= Data for the task =
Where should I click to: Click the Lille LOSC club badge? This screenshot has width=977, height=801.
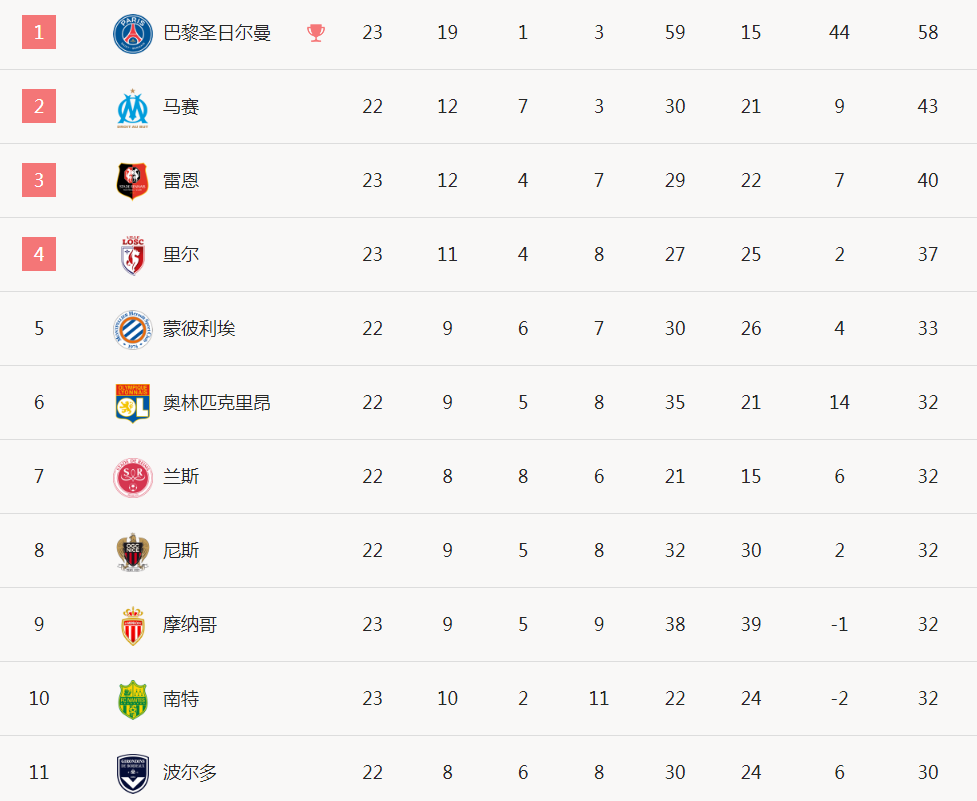click(x=132, y=255)
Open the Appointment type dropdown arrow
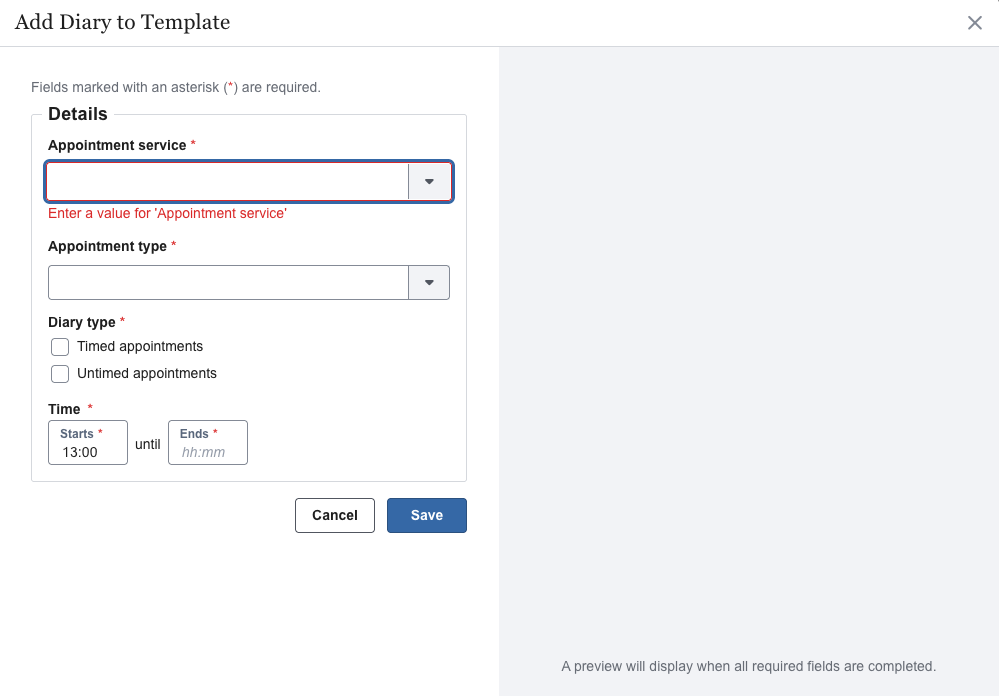 (429, 283)
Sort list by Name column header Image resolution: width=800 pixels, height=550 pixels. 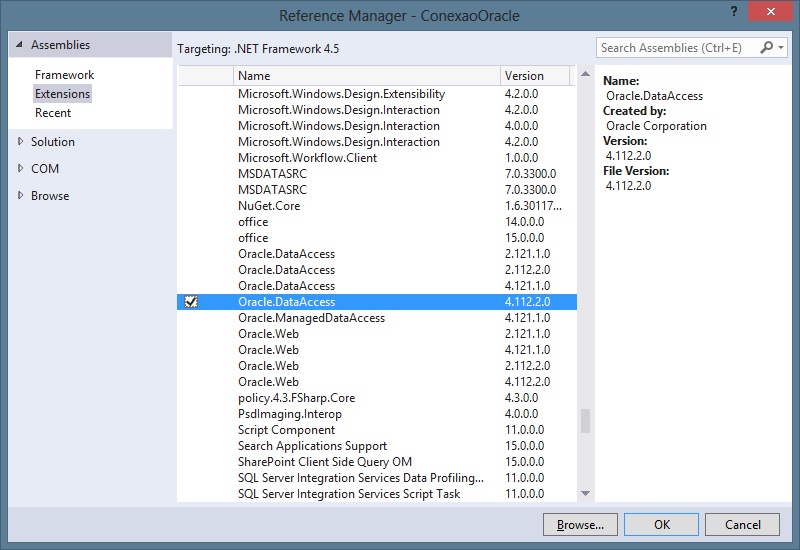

= Stated goal =
Copy the rows above word for word, leaving out the pictures.

= Exercise result =
Where should I click to: Click the Lille LOSC club badge? This screenshot has width=977, height=801.
click(x=132, y=255)
Open the Appointment type dropdown arrow
 (429, 283)
Sort list by Name column header Image resolution: width=800 pixels, height=550 pixels. 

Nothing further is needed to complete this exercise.